JOBS:
- A) According to the article on BT Openreach's "Fibre on Demand" model, what is the minimum cost per metre of new ducts?
- B) From the article on BT Openreach's "Fibre on Demand" model, extract the passage starting at "2. Cost equalisation" and ending at "to work on.".
- C) Write what comes next in the article on BT Openreach's "Fibre on Demand" model, picking up after its final sentence.

SELECTED EXCERPT:
## start

A question posed by El Reg to Australian opposition communications spokesperson Malcolm Turnbull has opened up something of a can of worms.

It’s probably unfair to say that Turnbull “floated” or “supports” the idea of Australia imitating the Openreach “Fibre on Demand” model. He merely didn’t dismiss the notion out-of-hand.

But with the idea in the debate, what about the numbers?

The first thing to understand about the Openreach model is that in commercial terms, it’s brand-new. BT Openreach doesn’t actually have a finalised price sheet for the installation yet. Estimates range from £1,000 to £1,500 – up to $AUD2,250 – for a “typical” connection, plus a fixed £500 ($750) installation fee.

The big “if” is “if you live within 500 metres of the fibre” – that is, the cabinet at which your premises fibre will terminate.

The second big “if” is the availability of duct space. That is: there has to be room in the local ducts (now carrying copper) for BT to install the fibre. If there isn’t room for the ducts, then you’d better have deep pockets, because new ducts cost at least £46 per metre: say around $70,000 per kilometre.

If the BT Openreach pricing – sans duct costs – is accurate, then it seems to Vulture South that a level of commercial subsidy of some kind is involved.

The Register has sighted papers that put the cost of renting duct access from Telstra at $6.95 per metre (per year). Obviously, that price builds in a profit margin of some kind, but how much?

At £1,000 per 500 metres, BT is charging $3 per metre for a combination of duct access, fibre purchase (fibre is cheap, but it’s not free) – and the cost of actually pulling the fibre, which is also not free.

Hence the suspicion that BT is discounting the service, for commercial reasons. A couple of possibilities exist:

1. Long-term recovery from subscription fees – since the fibre is there forever, and presumably will have subscribers forever.

2. Cost equalisation – the first home in an area is heavily discounted, on the basis that some of the work becomes less expensive for later installations. For example, instead of pulling a single fibre strand to a premise, BT Openreach would (if it’s sensible) install multiple fibres. Later connections will cost BT Openreach less (the fibre’s closer to the home) but the subscriber will pay the same. Implications for Australia are difficult to draw without a full economic model to work on.

However, the model would depend on three things at least:

1. Sufficient users within a reasonable distance of their node

At (say) $1,500 to $2,000 for a 500-metre cable pull, there may well be households and businesses willing to pay to get access to a BYO fibre service. After all, NBN Co’s Jim Hassell told Senate Estimates in October 2012 that 44 percent of users connecting to the NBN had adopted the 100 Mbps service (well ahead of NBN Co’s own business plan).

## end

RAW RECORDS:

## start

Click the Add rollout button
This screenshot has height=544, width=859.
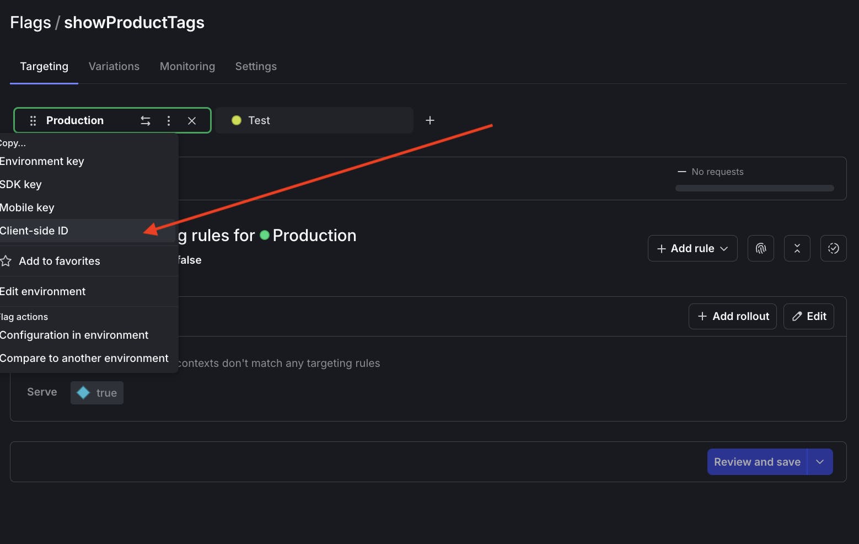[x=733, y=316]
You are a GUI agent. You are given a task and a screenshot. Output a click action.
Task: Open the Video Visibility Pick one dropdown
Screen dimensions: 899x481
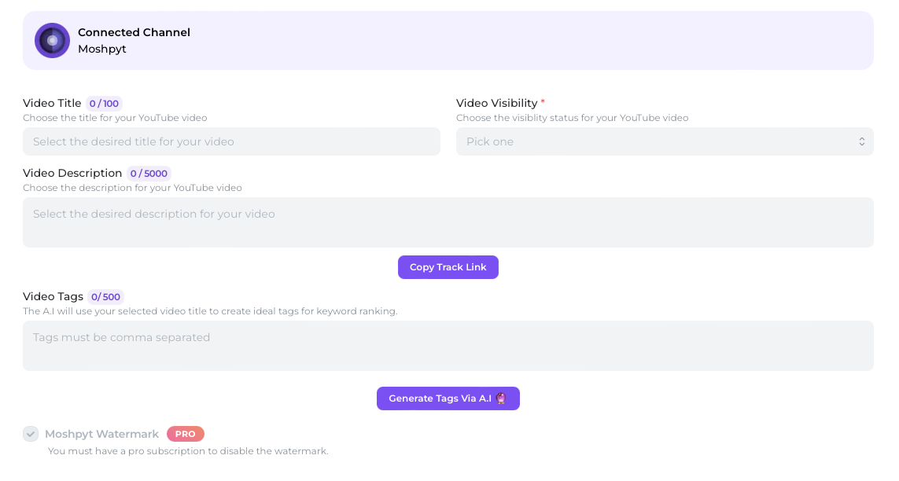(x=665, y=141)
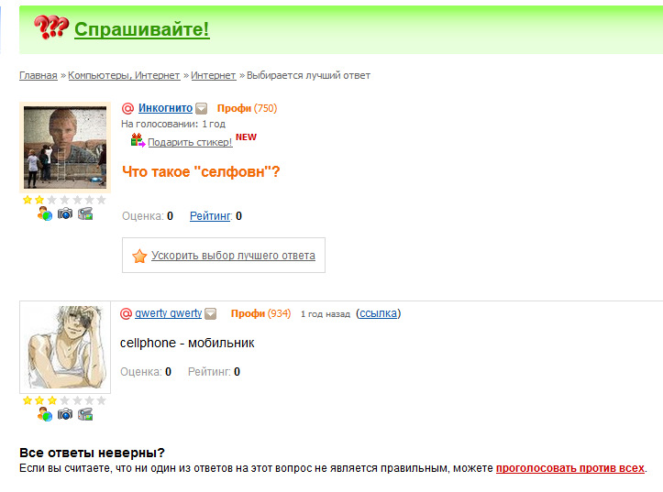663x492 pixels.
Task: Open the anime avatar thumbnail of qwerty qwerty
Action: [x=65, y=347]
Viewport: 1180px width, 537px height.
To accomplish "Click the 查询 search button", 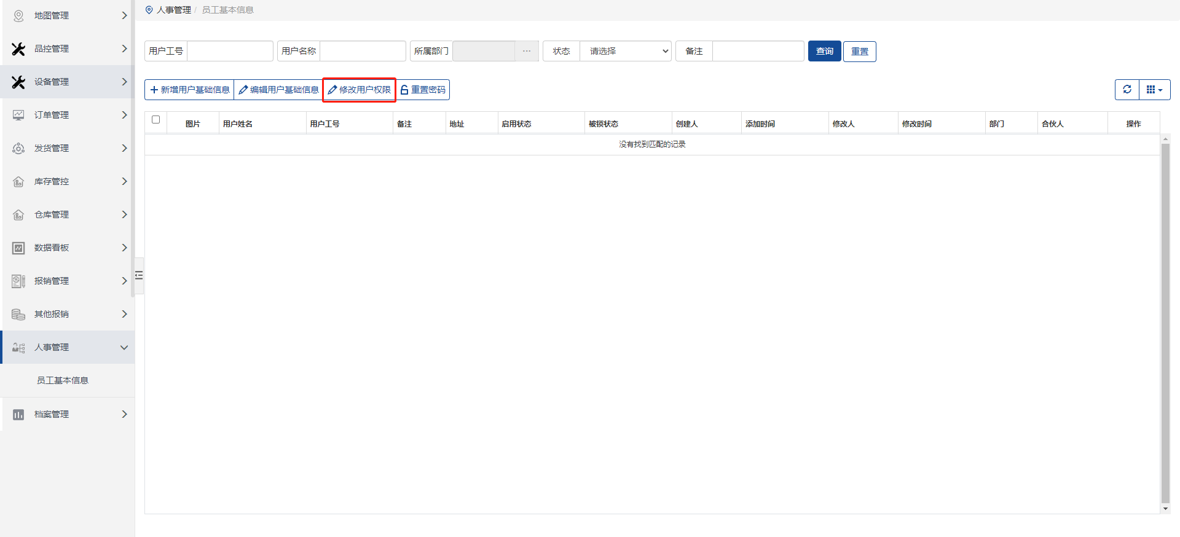I will coord(824,51).
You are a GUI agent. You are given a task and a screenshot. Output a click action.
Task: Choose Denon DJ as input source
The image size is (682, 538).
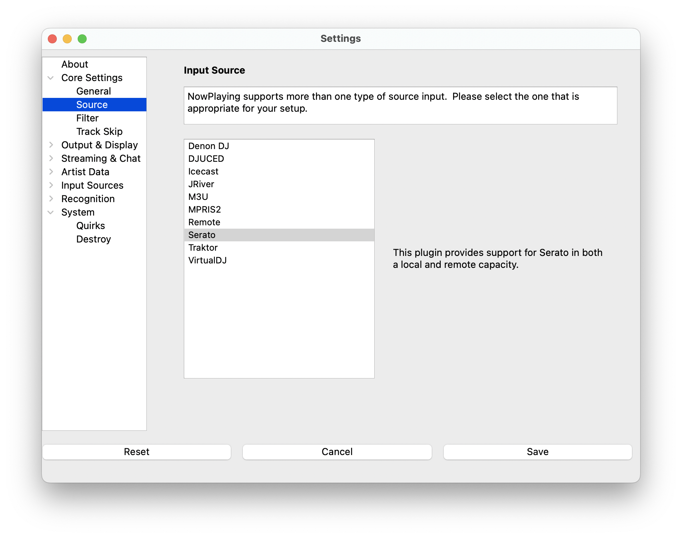coord(208,146)
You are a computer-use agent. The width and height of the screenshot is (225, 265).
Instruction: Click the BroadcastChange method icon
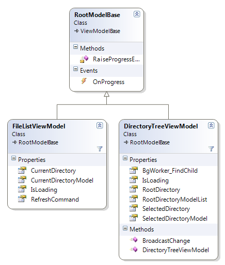coord(134,240)
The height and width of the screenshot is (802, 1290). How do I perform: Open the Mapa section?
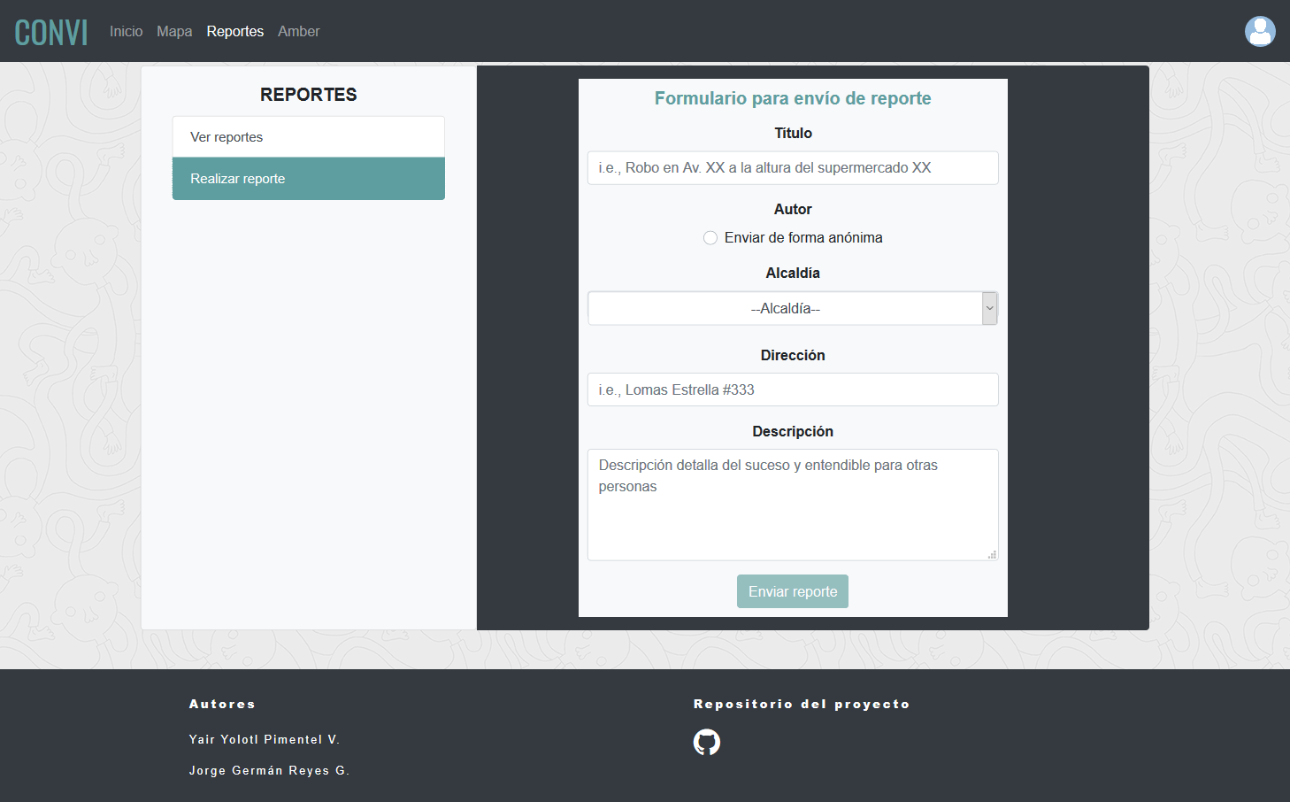[174, 31]
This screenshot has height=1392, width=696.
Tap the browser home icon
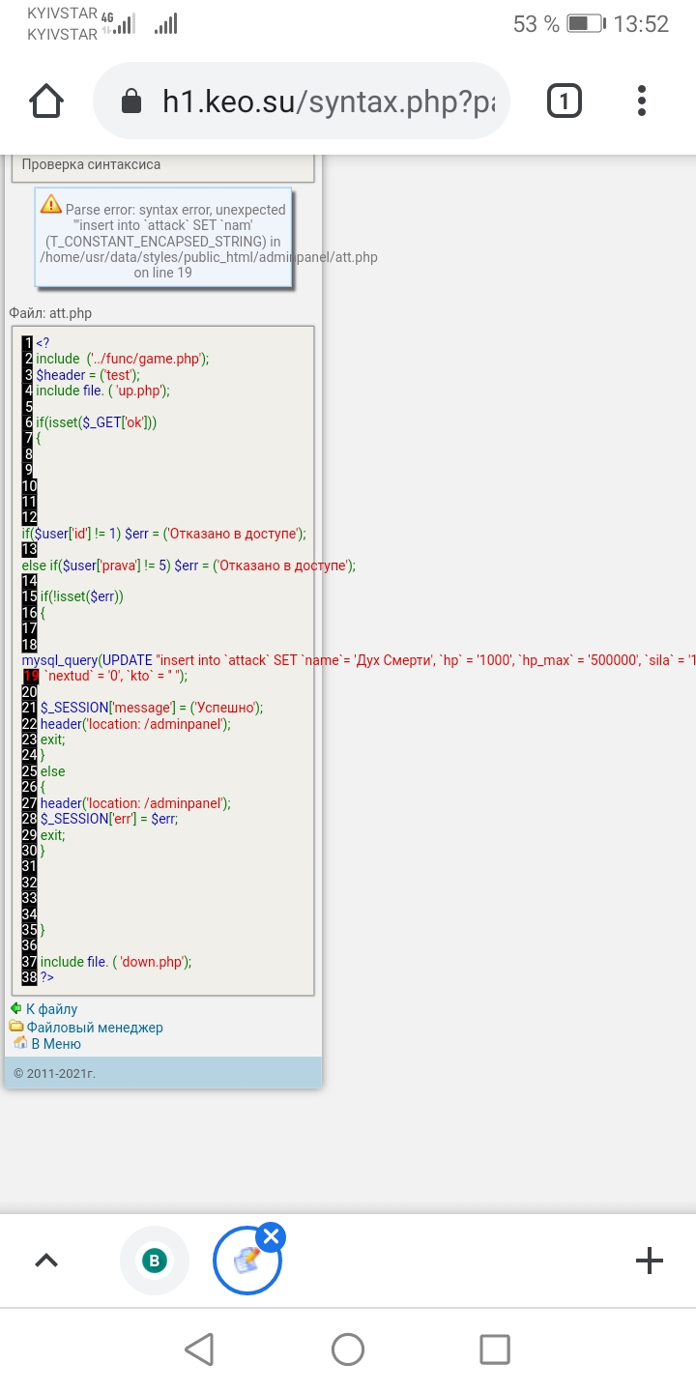46,101
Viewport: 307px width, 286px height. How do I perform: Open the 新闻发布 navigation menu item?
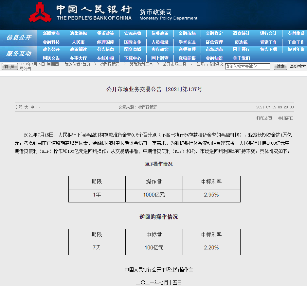tap(51, 34)
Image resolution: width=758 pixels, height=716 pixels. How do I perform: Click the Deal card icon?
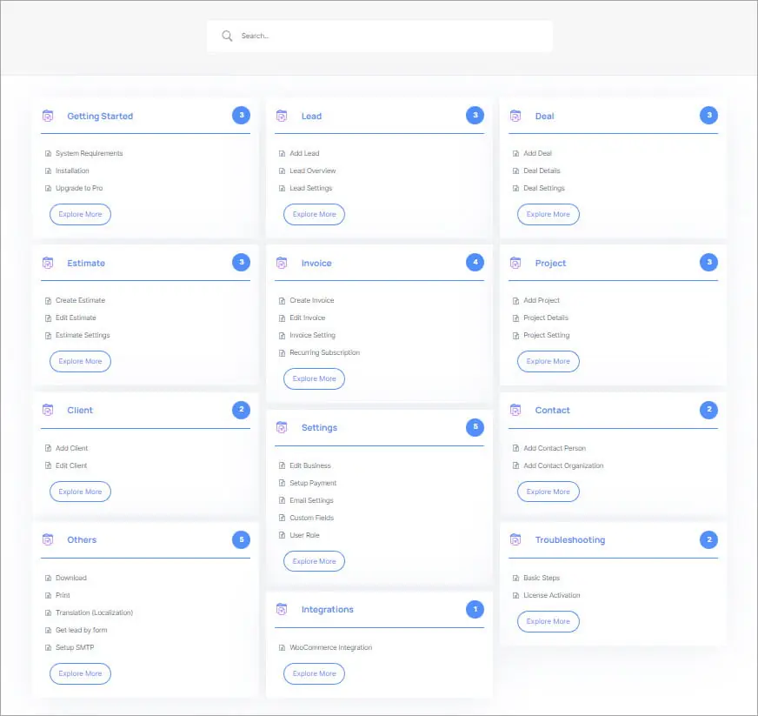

## end

IN RESPONSE:
- A) At least £46 per metre.

- B)
2. Cost equalisation – the first home in an area is heavily discounted, on the basis that some of the work becomes less expensive for later installations. For example, instead of pulling a single fibre strand to a premise, BT Openreach would (if it’s sensible) install multiple fibres. Later connections will cost BT Openreach less (the fibre’s closer to the home) but the subscriber will pay the same. Implications for Australia are difficult to draw without a full economic model to work on.

- C)
2. Sufficient available, usable duct space

This is an unknown, since only Telstra – and NBN Co to a certain extent – can discuss which ducts could accommodate fibre without new duct work (which costs plenty, as BT Openreach’s pricing shows).

3. Telstra

The big if. Under the Coalition plan, the Telstra / NBN Co multi-billion-dollar duct access deal would have to be unwound – and then Telstra would have to be convinced to offer affordable fibre cable-pulling to end users.

Economic Value of Duct

For an Australian estimate, let’s ignore the new duct problem and assume, instead, that the real economic value of a duct as a sunk-cost is in the order of 20 cents per metre per year. NBN Co, for example, is paying $AU5 billion over 30 years ($167 million per year) for access to millions of kilometres of Telstra duct.

Since the owner of the duct is the same company as owns the fibre, it doesn’t matter much if its $150 notional annual value is ignored in the charge – because the expensive part of the installation is getting the fibre through the duct.

If you’re so efficient you can pull the fibre through at $5 per metre, if the fibre itself ships at $1, and if the average node-home distance is 750 metres (we’re less densely packed than in the UK), then the real cost of installation is $4,500.

The wholesale provider, or the retailer in the hope of recovery, or the government – someone would be footing the other $3,000.

Even if only five percent of households bought into the “DIY fibre” vision, the construction subsidy would amount to nearly a billion dollars.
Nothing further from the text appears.